- TESTO DA ANALIZZARE:

_ _ _ _ _

"E mi dica Madame Evrard... è stata una vita meravigliosa la Sua?"
"E' stata la Mia vita."
Alain Evrard (Vincent Lindon), ex camionista quarantottenne, appena uscito di galera dopo aver scontato una condanna per contrabbando, si trova costretto a vivere sotto lo stesso tetto con la madre, l'anziana e composta Yvette (Hélène Vincent), in un'imperturbabilità silenziosa.
La convivenza forzata e la comunicazione limitata ai minimi termini sfocia spesso in discussioni violente che si alternano a stati di apparente quiete tutti sempre contraddistinti da un distacco che viene da lontano.
Il ritmo del film non si spezza mai, il ripetersi di gesti quotidiani, riti distratti e all'apparenza insignificanti come il sedersi a tavola insieme, il prendersi cura dell'amata cagnolina Carlie, sono i pochi punti di contatto della coppia; a volte risultato di ironiche gag, altre conseguenza unica di scontro.

_ _ _ _ _

- DATI FORNITI:
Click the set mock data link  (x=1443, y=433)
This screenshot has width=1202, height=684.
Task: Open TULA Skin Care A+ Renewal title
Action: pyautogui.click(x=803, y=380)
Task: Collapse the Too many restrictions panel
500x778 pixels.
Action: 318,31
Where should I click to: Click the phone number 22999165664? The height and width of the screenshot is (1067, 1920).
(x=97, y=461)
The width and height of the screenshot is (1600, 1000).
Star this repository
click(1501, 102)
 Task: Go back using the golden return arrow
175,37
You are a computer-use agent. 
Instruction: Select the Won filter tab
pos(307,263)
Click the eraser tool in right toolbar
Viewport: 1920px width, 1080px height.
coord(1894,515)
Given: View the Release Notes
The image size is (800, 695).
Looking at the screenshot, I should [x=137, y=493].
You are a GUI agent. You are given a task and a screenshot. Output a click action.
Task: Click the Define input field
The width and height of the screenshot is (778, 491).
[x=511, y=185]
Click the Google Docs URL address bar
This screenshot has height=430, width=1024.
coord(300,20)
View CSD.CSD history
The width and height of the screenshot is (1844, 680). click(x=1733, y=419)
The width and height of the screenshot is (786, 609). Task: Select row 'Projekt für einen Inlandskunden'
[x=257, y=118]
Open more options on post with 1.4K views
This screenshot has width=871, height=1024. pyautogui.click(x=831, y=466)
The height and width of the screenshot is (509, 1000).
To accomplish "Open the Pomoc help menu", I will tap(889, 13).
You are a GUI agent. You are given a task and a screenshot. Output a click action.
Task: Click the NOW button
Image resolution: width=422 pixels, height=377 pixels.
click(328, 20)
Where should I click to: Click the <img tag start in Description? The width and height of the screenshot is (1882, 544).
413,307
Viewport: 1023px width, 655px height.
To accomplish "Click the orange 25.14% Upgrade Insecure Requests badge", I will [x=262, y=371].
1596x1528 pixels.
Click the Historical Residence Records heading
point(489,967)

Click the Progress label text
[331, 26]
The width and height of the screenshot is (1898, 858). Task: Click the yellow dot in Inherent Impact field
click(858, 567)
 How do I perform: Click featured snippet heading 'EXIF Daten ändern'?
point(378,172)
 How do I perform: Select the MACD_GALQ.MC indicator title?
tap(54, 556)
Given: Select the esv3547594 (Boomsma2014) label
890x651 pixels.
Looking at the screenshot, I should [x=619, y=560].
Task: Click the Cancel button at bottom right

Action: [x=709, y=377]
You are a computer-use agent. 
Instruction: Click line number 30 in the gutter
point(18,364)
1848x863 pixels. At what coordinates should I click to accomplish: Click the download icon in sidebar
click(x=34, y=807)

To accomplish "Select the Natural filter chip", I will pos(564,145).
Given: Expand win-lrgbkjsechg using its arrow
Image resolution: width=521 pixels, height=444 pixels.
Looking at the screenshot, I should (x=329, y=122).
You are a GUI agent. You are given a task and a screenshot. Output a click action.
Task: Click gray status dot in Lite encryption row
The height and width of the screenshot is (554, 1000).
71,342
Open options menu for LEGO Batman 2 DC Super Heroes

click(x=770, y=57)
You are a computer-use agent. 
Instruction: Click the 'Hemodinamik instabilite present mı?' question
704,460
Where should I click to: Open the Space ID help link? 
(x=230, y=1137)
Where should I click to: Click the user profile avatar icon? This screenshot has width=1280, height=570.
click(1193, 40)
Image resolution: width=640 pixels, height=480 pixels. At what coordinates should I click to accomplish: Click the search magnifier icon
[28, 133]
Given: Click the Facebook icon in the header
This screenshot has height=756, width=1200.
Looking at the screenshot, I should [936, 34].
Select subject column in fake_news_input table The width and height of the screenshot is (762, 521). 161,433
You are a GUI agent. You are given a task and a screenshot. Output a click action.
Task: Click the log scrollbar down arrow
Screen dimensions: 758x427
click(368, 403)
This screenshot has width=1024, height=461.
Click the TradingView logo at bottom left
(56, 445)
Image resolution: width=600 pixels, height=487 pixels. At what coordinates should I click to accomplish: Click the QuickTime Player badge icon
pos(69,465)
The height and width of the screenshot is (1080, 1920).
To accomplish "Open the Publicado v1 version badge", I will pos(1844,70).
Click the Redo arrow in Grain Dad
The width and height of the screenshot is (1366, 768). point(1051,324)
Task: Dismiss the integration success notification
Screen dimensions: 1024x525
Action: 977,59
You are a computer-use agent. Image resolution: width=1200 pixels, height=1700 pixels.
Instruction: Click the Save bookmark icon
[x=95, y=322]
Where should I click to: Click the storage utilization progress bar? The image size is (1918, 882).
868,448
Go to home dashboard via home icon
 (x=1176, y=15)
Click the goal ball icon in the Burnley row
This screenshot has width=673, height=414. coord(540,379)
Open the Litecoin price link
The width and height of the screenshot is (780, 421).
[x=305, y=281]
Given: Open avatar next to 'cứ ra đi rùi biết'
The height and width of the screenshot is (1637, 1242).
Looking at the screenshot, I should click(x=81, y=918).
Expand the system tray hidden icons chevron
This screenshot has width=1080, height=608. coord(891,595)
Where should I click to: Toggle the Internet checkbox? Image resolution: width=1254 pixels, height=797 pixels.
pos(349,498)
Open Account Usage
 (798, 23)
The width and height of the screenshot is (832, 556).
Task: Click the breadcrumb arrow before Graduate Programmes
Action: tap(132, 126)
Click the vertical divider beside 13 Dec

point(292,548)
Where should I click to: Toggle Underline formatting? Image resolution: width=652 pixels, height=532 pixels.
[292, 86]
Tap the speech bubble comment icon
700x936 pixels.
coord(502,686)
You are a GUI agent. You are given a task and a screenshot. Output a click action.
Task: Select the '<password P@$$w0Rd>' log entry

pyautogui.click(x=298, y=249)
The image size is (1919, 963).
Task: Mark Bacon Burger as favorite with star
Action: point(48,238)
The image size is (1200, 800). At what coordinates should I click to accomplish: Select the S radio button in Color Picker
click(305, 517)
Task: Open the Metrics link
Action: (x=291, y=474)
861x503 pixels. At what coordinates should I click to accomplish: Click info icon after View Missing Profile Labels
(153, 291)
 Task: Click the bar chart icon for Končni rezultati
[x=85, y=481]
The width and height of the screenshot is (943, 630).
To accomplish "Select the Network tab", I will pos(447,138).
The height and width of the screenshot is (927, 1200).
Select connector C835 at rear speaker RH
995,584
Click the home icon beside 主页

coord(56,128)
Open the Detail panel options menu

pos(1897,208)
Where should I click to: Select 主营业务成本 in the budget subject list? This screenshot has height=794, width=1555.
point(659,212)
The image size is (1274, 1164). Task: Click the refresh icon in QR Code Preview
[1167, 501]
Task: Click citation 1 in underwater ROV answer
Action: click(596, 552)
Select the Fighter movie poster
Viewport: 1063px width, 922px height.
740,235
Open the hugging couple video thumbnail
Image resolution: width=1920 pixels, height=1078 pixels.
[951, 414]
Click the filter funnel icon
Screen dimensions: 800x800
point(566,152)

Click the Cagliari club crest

_ _ _ _ _

- COMPITO A: Elenca tutti i nomi propri di persona o di animale presenti nel testo da analizzare, nella forma in cui compaiono.
- COMPITO B:
Rispondi alle seguenti domande in base al testo da analizzare.
(i) Per quale reato Alain Evrard ha scontato una condanna?
(ii) Che cosa risponde Madame Evrard alla domanda sulla sua vita?
(iii) Come si chiama la cagnolina?
- COMPITO C:
Indica se ciascuna affermazione concorda con il testo da analizzare, citando le parole che lo stabiliscono.
(i) Alain Evrard ha quarantotto anni.
(ii) Il ritmo del film si interrompe spesso.
(iii) Dopo l'uscita di galera Alain vive da solo.

- RISPOSTA A: Madame Evrard, Alain Evrard, Vincent Lindon, Yvette, Hélène Vincent, Carlie

- RISPOSTA B:
(i) Per contrabbando.
(ii) Risponde che è stata la sua vita.
(iii) Carlie.

- RISPOSTA C:
(i) Sì: "ex camionista quarantottenne".
(ii) No: "Il ritmo del film non si spezza mai".
(iii) No: "si trova costretto a vivere sotto lo stesso tetto con la madre".